Items
## Begin

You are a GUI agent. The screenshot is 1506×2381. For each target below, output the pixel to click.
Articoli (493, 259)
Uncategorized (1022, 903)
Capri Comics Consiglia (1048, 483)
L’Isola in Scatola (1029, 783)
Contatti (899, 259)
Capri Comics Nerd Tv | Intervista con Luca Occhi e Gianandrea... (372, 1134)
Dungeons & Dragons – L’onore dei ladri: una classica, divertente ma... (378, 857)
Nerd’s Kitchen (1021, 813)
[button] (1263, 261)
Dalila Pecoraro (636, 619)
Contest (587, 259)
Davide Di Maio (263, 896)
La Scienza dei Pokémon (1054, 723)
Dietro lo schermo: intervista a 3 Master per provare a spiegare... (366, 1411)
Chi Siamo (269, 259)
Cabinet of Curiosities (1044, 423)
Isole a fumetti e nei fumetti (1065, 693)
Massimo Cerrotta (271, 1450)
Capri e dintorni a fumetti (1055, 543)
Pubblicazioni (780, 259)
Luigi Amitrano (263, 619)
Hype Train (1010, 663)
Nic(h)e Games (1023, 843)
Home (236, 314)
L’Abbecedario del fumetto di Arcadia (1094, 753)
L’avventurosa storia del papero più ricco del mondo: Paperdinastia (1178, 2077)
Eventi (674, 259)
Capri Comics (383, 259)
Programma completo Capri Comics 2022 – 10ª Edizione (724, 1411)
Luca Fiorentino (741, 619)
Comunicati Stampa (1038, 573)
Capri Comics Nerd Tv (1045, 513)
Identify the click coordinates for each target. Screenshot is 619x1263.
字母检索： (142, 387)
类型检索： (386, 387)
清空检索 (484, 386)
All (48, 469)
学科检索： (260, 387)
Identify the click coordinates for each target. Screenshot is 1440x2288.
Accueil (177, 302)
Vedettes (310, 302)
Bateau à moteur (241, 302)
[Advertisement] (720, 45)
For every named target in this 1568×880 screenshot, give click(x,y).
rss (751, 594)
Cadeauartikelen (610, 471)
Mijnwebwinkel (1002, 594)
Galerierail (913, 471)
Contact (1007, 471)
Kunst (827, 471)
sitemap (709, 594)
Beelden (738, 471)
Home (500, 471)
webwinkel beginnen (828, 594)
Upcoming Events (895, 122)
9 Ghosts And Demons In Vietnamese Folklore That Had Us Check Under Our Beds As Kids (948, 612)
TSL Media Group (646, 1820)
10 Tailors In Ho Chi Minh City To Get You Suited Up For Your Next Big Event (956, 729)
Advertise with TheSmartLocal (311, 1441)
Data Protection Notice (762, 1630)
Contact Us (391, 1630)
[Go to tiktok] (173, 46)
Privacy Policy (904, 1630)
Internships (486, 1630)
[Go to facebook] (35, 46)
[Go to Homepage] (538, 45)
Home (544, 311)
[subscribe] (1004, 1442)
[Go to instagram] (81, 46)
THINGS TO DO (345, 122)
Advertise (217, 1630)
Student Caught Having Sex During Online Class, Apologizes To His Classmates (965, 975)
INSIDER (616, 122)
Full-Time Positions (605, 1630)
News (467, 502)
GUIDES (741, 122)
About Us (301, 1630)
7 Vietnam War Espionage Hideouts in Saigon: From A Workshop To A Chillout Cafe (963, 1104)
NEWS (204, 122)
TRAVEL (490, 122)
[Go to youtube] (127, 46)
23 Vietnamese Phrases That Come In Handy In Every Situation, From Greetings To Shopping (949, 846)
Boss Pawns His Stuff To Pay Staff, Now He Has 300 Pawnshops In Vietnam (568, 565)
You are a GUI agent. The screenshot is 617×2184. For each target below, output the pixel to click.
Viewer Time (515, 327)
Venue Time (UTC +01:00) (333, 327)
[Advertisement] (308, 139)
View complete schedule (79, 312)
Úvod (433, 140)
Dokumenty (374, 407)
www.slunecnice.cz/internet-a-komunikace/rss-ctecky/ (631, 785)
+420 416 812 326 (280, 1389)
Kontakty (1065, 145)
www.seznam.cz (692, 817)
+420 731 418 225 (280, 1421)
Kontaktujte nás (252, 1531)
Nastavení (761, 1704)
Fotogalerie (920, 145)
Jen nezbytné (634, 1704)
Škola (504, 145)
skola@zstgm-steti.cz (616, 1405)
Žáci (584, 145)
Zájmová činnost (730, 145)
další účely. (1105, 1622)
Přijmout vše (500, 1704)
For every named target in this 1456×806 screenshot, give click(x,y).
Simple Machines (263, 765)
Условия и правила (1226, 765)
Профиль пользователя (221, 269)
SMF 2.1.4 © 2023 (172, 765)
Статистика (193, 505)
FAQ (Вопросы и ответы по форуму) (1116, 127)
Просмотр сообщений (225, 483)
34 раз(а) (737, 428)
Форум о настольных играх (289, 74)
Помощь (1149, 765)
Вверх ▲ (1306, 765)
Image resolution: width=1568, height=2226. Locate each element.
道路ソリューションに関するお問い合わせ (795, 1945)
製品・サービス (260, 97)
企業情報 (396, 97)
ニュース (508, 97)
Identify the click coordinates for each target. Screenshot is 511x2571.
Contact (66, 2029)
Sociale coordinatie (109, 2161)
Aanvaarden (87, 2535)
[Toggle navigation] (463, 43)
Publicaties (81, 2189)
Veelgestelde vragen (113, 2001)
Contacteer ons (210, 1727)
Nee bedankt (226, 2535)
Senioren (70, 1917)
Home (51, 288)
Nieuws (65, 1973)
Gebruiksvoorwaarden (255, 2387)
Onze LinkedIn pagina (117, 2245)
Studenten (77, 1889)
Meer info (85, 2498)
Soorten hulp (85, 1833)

## End

Copy all of the material above line for line, with no changes.

You are a GUI agent. The screenshot is 1506×2381. For each target below, output the pixel to click.
Articoli (493, 259)
Uncategorized (1022, 903)
Capri Comics Consiglia (1048, 483)
L’Isola in Scatola (1029, 783)
Contatti (899, 259)
Capri Comics Nerd Tv | Intervista con Luca Occhi e Gianandrea... (372, 1134)
Dungeons & Dragons – L’onore dei ladri: una classica, divertente ma... (378, 857)
Nerd’s Kitchen (1021, 813)
[button] (1263, 261)
Dalila Pecoraro (636, 619)
Contest (587, 259)
Davide Di Maio (263, 896)
La Scienza dei Pokémon (1054, 723)
Dietro lo schermo: intervista a 3 Master per provare a spiegare... (366, 1411)
Chi Siamo (269, 259)
Cabinet of Curiosities (1044, 423)
Isole a fumetti e nei fumetti (1065, 693)
Massimo Cerrotta (271, 1450)
Capri e dintorni a fumetti (1055, 543)
Pubblicazioni (780, 259)
Luigi Amitrano (263, 619)
Hype Train (1010, 663)
Nic(h)e Games (1023, 843)
Home (236, 314)
L’Abbecedario del fumetto di Arcadia (1094, 753)
L’avventurosa storia del papero più ricco del mondo: Paperdinastia (1178, 2077)
Eventi (674, 259)
Capri Comics (383, 259)
Programma completo Capri Comics 2022 – 10ª Edizione (724, 1411)
Luca Fiorentino (741, 619)
Comunicati Stampa (1038, 573)
Capri Comics Nerd Tv (1045, 513)
Identify the click coordinates for each target. Screenshot is 619x1263.
字母检索： (142, 387)
类型检索： (386, 387)
清空检索 (484, 386)
All (48, 469)
学科检索： (260, 387)
Identify the click coordinates for each target. Screenshot is 1440x2288.
Accueil (177, 302)
Vedettes (310, 302)
Bateau à moteur (241, 302)
[Advertisement] (720, 45)
For every named target in this 1568×880 screenshot, give click(x,y).
rss (751, 594)
Cadeauartikelen (610, 471)
Mijnwebwinkel (1002, 594)
Galerierail (913, 471)
Contact (1007, 471)
Kunst (827, 471)
sitemap (709, 594)
Beelden (738, 471)
Home (500, 471)
webwinkel beginnen (828, 594)
Upcoming Events (895, 122)
9 Ghosts And Demons In Vietnamese Folklore That Had Us Check Under Our Beds As Kids (948, 612)
TSL Media Group (646, 1820)
10 Tailors In Ho Chi Minh City To Get You Suited Up For Your Next Big Event (956, 729)
Advertise with TheSmartLocal (311, 1441)
Data Protection Notice (762, 1630)
Contact Us (391, 1630)
[Go to tiktok] (173, 46)
Privacy Policy (904, 1630)
Internships (486, 1630)
[Go to facebook] (35, 46)
[Go to Homepage] (538, 45)
Home (544, 311)
[subscribe] (1004, 1442)
[Go to instagram] (81, 46)
THINGS TO DO (345, 122)
Advertise (217, 1630)
Student Caught Having Sex During Online Class, Apologizes To His Classmates (965, 975)
INSIDER (616, 122)
Full-Time Positions (605, 1630)
News (467, 502)
GUIDES (741, 122)
About Us (301, 1630)
7 Vietnam War Espionage Hideouts in Saigon: From A Workshop To A Chillout Cafe (963, 1104)
NEWS (204, 122)
TRAVEL (490, 122)
[Go to youtube] (127, 46)
23 Vietnamese Phrases That Come In Handy In Every Situation, From Greetings To Shopping (949, 846)
Boss Pawns His Stuff To Pay Staff, Now He Has 300 Pawnshops In Vietnam (568, 565)
You are a GUI agent. The screenshot is 617×2184. For each target below, output the pixel to click.
Viewer Time (515, 327)
Venue Time (UTC +01:00) (333, 327)
[Advertisement] (308, 139)
View complete schedule (79, 312)
Úvod (433, 140)
Dokumenty (374, 407)
www.slunecnice.cz/internet-a-komunikace/rss-ctecky/ (631, 785)
+420 416 812 326 (280, 1389)
Kontakty (1065, 145)
www.seznam.cz (692, 817)
+420 731 418 225 (280, 1421)
Kontaktujte nás (252, 1531)
Nastavení (761, 1704)
Fotogalerie (920, 145)
Jen nezbytné (634, 1704)
Škola (504, 145)
skola@zstgm-steti.cz (616, 1405)
Žáci (584, 145)
Zájmová činnost (730, 145)
další účely. (1105, 1622)
Přijmout vše (500, 1704)
For every named target in this 1456×806 screenshot, give click(x,y).
Simple Machines (263, 765)
Условия и правила (1226, 765)
Профиль пользователя (221, 269)
SMF 2.1.4 © 2023 (172, 765)
Статистика (193, 505)
FAQ (Вопросы и ответы по форуму) (1116, 127)
Просмотр сообщений (225, 483)
34 раз(а) (737, 428)
Форум о настольных играх (289, 74)
Помощь (1149, 765)
Вверх ▲ (1306, 765)
Image resolution: width=1568, height=2226. Locate each element.
道路ソリューションに関するお問い合わせ (795, 1945)
製品・サービス (260, 97)
企業情報 (396, 97)
ニュース (508, 97)
Identify the click coordinates for each target. Screenshot is 511x2571.
Contact (66, 2029)
Sociale coordinatie (109, 2161)
Aanvaarden (87, 2535)
[Toggle navigation] (463, 43)
Publicaties (81, 2189)
Veelgestelde vragen (113, 2001)
Contacteer ons (210, 1727)
Nee bedankt (226, 2535)
Senioren (70, 1917)
Home (51, 288)
Nieuws (65, 1973)
Gebruiksvoorwaarden (255, 2387)
Onze LinkedIn pagina (117, 2245)
Studenten (77, 1889)
Meer info (85, 2498)
Soorten hulp (85, 1833)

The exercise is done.